(Items listed in a dataset)
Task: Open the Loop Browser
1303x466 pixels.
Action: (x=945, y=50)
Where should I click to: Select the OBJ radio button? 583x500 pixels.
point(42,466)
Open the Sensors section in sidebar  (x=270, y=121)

---

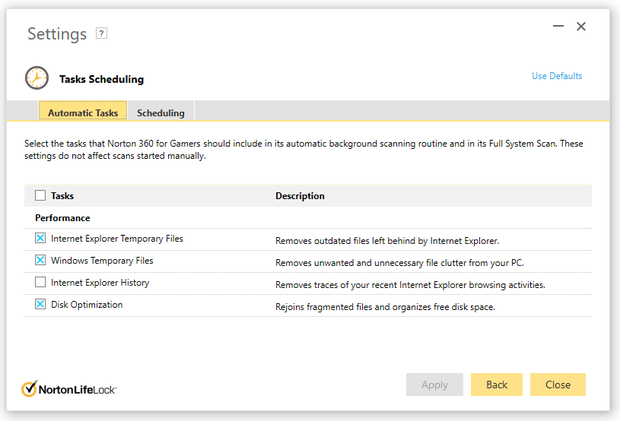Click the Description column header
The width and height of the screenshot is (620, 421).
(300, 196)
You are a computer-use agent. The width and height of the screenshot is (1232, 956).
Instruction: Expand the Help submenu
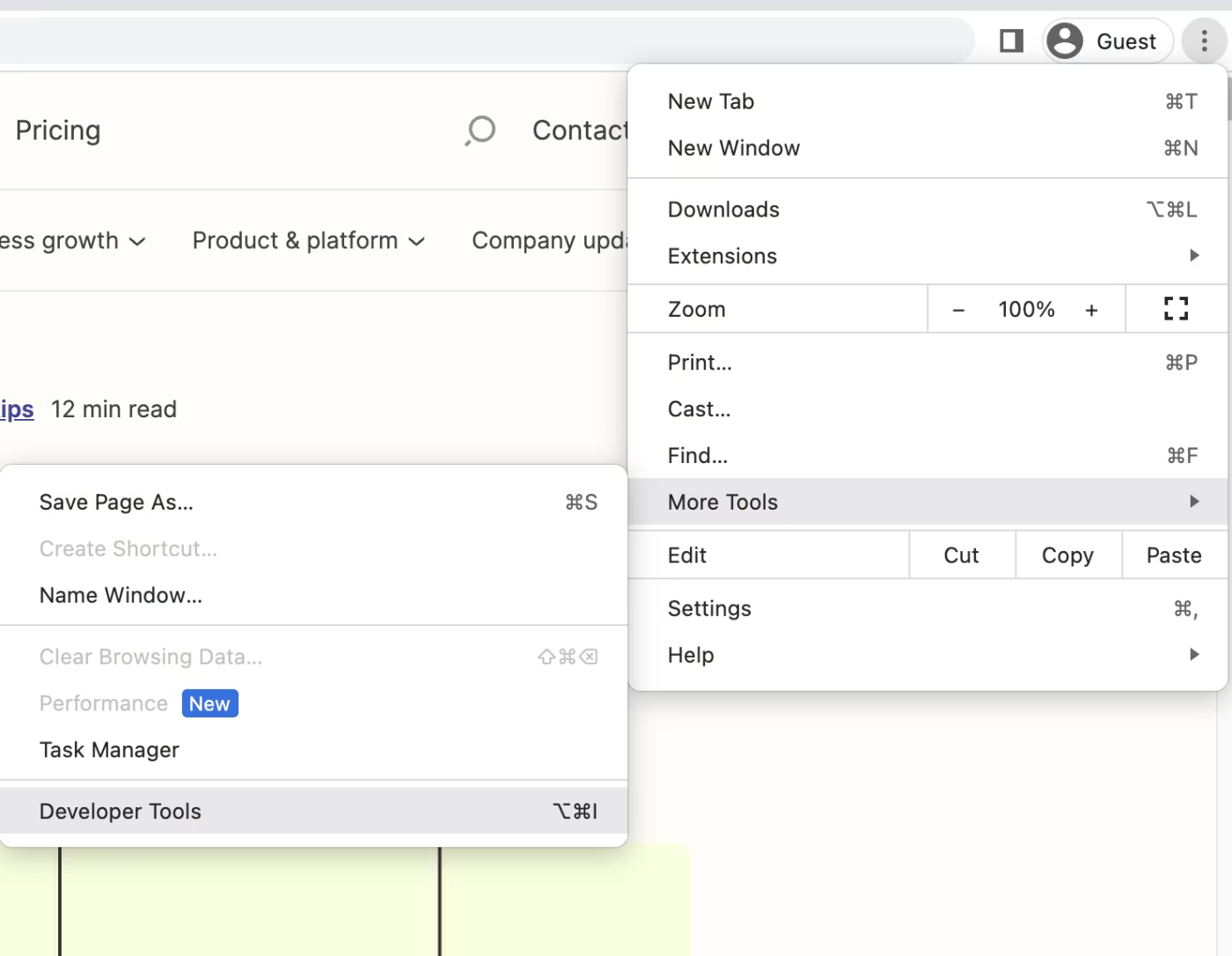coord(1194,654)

• _YOUR ASSIGNMENT_
Using the records above, copy word for word the line with "Task: Open the Loop Browser", the line with "Open the Sensors", and every line between them.

• _ANSWER FOR THIS EXERCISE_
Task: Open the Loop Browser
1303x466 pixels.
Action: (x=945, y=50)
Where should I click to: Select the OBJ radio button? 583x500 pixels.
point(42,466)
Open the Sensors section in sidebar  (x=270, y=121)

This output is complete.